Vaccine schedules may make a difference 

Under a normal vaccine schedule, the age at which those antibodies fall below a level that might have a protective effect against COVID-19 appears to be around age 14, the researchers note.

“This adds to other associations demonstrating that the MMR vaccine may be protective against COVID-19. It also may explain why children have a much lower COVID-19 case rate than adults, as well as a much lower death rate,” said Dr. Jeffrey E. Gold, a lead study author and president of World Organization, in a press release. “The majority of children get their first MMR vaccination around 12 to 15 months of age and a second one from 4 to 6 years of age.”

This vaccination schedule might also explain why the United States has seen 65 percent more COVID-19 cases in infants less than 12 months of age compared with children 2 years of age, the researchers note.
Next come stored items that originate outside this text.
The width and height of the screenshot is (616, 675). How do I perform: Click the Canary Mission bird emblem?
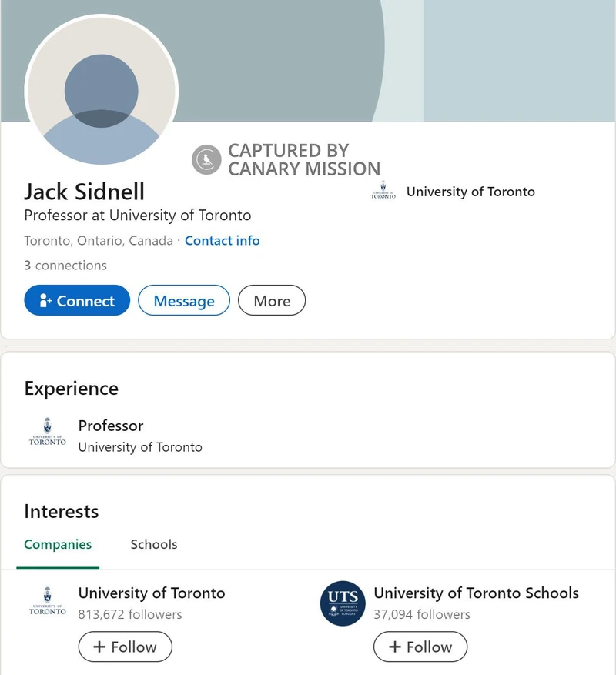point(204,158)
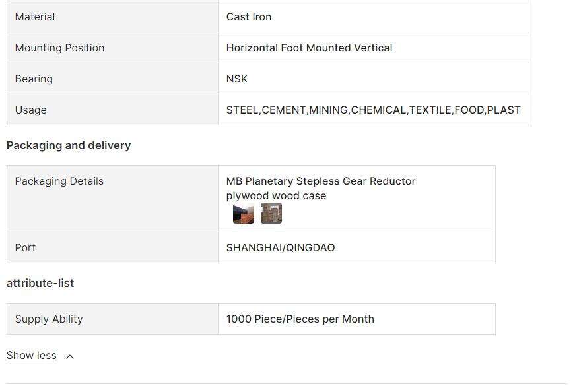Select the Cast Iron material value
The image size is (575, 392).
249,17
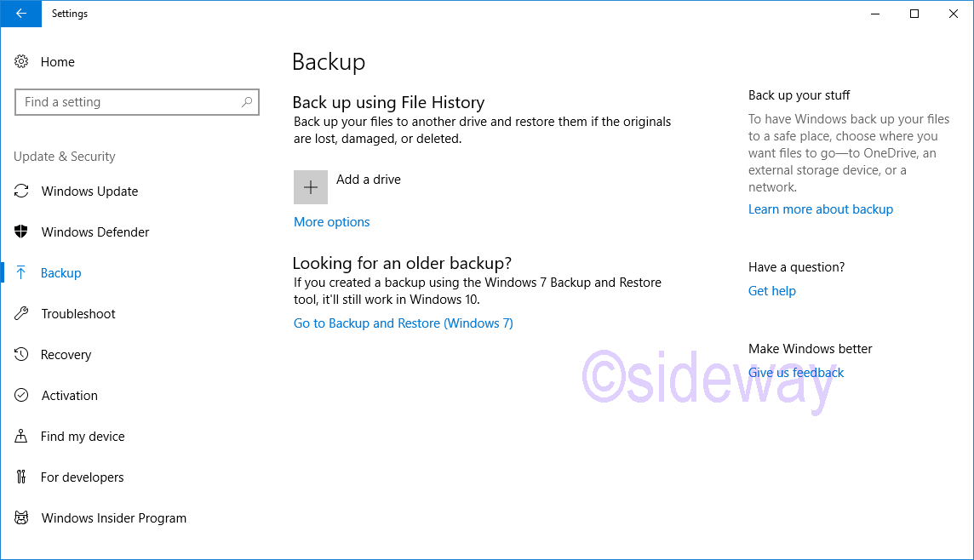Click the back arrow in title bar
This screenshot has height=560, width=974.
20,14
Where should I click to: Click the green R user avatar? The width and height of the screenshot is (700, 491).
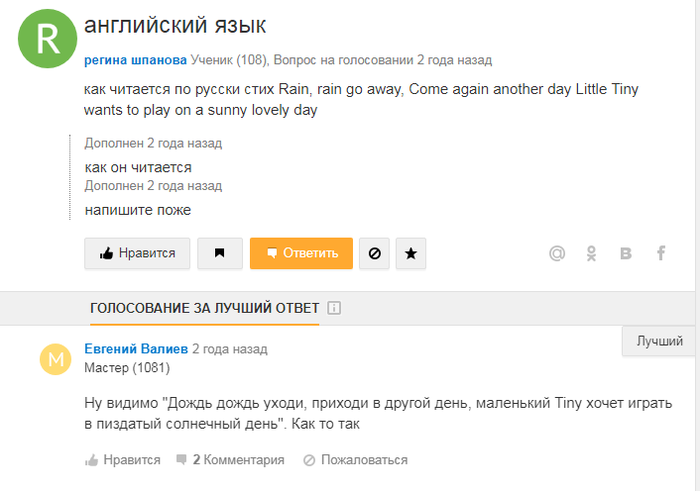47,39
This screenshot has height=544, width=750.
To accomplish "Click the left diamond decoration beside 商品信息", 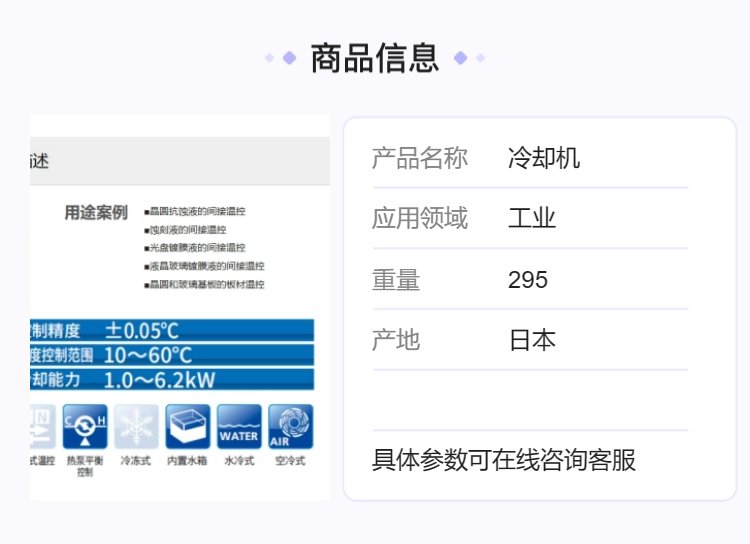I will tap(288, 58).
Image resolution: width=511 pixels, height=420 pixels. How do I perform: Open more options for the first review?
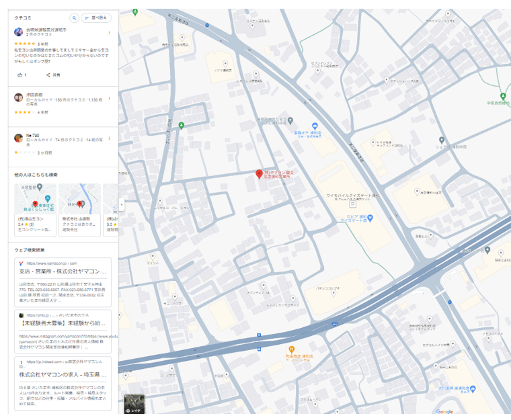click(108, 32)
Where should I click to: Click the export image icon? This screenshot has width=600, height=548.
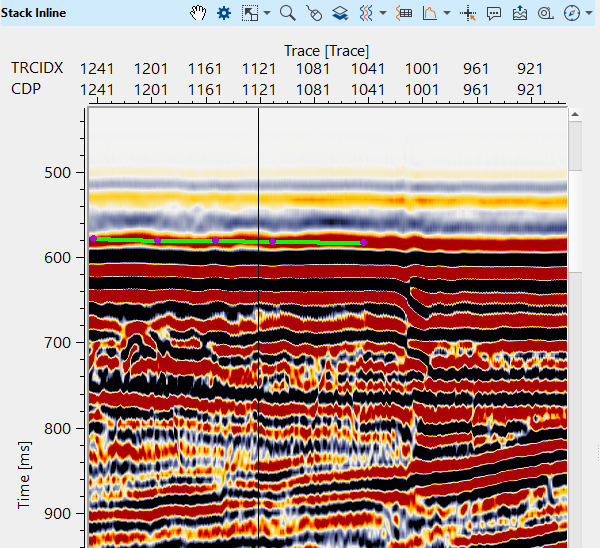(x=519, y=13)
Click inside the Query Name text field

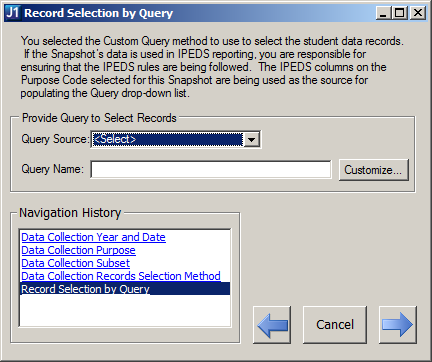[211, 170]
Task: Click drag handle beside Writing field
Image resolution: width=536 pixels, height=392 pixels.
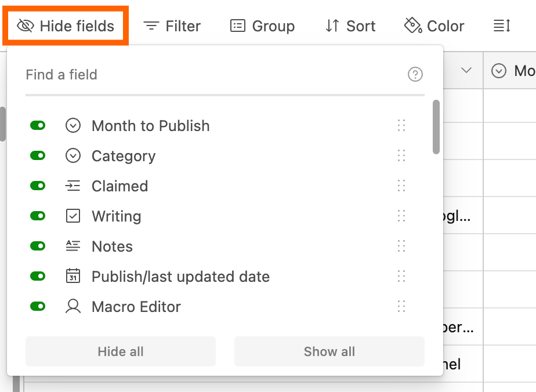Action: 401,216
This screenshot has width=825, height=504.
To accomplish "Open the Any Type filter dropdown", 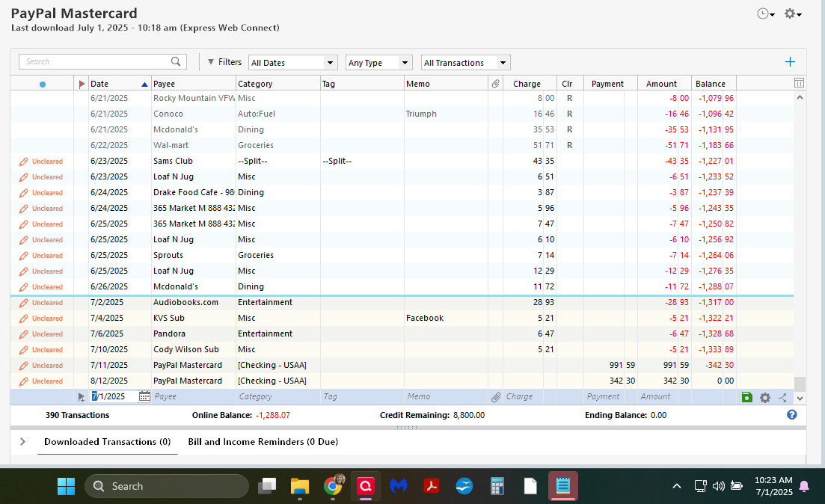I will [x=378, y=63].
“In practical terms, this is another reason for everyone to be pushing hard to ensure that MMR vaccines are administered to children throughout the world, and we already know that many families have foregone routine immunizations during the pandemic,” said Dr. Don L. Goldenberg, an emeritus professor of medicine at Tufts University School of Medicine in Boston.

What comes next 

However, Goldenberg stopped short of recommending that adults start asking for booster MMR shots.

“Administering MMR vaccine to adults to decrease illness severity during a COVID infection should not be considered until randomized clinical trials demonstrate efficacy,” he told Healthline.

Gohil concurred.

“It’s important to be thoughtful about it. I don’t think you should be giving someone a booster just because there’s a potential link,” she said.

Gohil said there haven’t been studies on giving boosters to adults, and we don’t know what side effects there might be. More research would be required before making such a recommendation.

“It would be replacing one problem for another if we didn’t study that in a systematic way,” she said.